_DIRECTIONS_
Update the listing from the line with "Open the FOX NEWS POLL category link" to the line with "Click empty card", changing "copy icon" to "clone icon" and leaving everything else as it is. Return only those lines.
━━━━━━━━━━━━━━━━
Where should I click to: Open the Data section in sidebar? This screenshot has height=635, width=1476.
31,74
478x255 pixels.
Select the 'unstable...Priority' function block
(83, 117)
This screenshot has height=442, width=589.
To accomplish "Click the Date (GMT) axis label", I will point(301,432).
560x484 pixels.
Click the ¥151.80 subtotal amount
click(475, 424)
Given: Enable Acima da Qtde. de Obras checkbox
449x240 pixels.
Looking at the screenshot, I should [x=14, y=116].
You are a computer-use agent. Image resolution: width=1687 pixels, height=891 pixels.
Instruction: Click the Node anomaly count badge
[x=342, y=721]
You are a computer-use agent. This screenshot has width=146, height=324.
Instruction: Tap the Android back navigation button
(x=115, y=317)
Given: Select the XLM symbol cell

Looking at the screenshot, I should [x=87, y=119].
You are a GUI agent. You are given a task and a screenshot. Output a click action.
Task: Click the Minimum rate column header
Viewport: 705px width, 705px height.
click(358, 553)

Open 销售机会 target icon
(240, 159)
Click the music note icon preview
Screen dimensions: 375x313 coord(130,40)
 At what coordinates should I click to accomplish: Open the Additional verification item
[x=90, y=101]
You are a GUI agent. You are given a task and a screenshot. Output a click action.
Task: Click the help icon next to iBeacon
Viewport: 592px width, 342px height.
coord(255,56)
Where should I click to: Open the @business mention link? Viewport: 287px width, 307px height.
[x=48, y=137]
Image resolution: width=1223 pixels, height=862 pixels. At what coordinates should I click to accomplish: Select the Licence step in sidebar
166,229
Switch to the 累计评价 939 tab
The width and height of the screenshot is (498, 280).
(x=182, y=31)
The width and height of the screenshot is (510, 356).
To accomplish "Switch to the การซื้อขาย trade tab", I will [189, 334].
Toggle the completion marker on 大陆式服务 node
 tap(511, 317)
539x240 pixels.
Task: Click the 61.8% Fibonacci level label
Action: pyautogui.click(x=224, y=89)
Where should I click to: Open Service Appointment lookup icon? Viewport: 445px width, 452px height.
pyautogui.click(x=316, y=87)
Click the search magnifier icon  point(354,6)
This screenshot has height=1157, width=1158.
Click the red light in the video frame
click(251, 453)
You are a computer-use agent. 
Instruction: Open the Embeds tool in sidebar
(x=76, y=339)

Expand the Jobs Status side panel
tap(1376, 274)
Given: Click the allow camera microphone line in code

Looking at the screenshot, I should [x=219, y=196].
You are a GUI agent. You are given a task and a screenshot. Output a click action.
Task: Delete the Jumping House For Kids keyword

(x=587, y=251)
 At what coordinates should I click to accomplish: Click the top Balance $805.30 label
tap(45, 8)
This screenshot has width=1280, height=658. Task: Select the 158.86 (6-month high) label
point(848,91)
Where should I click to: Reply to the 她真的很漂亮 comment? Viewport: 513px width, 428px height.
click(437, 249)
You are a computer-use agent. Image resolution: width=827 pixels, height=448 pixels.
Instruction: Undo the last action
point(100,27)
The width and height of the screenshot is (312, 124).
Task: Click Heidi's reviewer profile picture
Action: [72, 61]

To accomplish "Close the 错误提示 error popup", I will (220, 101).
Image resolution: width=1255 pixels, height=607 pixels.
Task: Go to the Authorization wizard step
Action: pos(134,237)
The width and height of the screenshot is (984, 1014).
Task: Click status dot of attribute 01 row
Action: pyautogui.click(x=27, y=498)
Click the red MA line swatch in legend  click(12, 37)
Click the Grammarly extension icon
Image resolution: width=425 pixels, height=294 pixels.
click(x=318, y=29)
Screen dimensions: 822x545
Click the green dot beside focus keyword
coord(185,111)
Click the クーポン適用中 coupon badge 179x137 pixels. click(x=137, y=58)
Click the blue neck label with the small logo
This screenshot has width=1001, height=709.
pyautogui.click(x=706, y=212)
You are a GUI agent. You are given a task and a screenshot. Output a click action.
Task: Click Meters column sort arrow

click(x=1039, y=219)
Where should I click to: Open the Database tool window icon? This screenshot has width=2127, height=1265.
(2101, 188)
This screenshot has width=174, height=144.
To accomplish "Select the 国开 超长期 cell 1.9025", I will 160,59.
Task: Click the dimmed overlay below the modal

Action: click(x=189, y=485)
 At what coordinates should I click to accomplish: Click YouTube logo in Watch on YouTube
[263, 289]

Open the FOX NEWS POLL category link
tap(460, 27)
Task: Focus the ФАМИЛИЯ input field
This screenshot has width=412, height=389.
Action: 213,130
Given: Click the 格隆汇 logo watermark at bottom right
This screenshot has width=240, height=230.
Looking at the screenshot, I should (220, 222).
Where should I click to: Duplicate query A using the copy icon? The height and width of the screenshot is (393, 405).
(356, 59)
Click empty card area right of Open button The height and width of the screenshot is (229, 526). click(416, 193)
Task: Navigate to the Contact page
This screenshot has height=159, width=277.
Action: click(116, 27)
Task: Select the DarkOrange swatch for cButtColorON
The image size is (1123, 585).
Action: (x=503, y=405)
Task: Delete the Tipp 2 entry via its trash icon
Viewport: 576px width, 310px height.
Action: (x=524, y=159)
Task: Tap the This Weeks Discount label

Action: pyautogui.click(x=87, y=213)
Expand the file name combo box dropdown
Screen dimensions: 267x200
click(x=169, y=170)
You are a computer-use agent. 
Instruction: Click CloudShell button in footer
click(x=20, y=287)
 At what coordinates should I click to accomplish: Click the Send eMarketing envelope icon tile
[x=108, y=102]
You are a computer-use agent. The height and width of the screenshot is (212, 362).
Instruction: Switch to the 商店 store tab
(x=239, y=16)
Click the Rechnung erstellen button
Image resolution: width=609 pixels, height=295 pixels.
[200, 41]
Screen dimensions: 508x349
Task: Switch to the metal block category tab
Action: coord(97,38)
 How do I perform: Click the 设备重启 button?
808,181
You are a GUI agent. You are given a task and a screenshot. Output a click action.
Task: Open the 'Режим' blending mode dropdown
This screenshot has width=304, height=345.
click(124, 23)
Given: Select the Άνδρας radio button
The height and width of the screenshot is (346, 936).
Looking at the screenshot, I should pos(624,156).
━━━━━━━━━━━━━━━━
_WRITTEN RESPONSE_
Open the FOX NEWS POLL category link
tap(460, 27)
Task: Focus the ФАМИЛИЯ input field
This screenshot has width=412, height=389.
Action: 213,130
Given: Click the 格隆汇 logo watermark at bottom right
This screenshot has width=240, height=230.
Looking at the screenshot, I should (220, 222).
Where should I click to: Duplicate query A using the clone icon? The height and width of the screenshot is (393, 405).
(356, 59)
Click empty card area right of Open button The height and width of the screenshot is (229, 526). click(416, 193)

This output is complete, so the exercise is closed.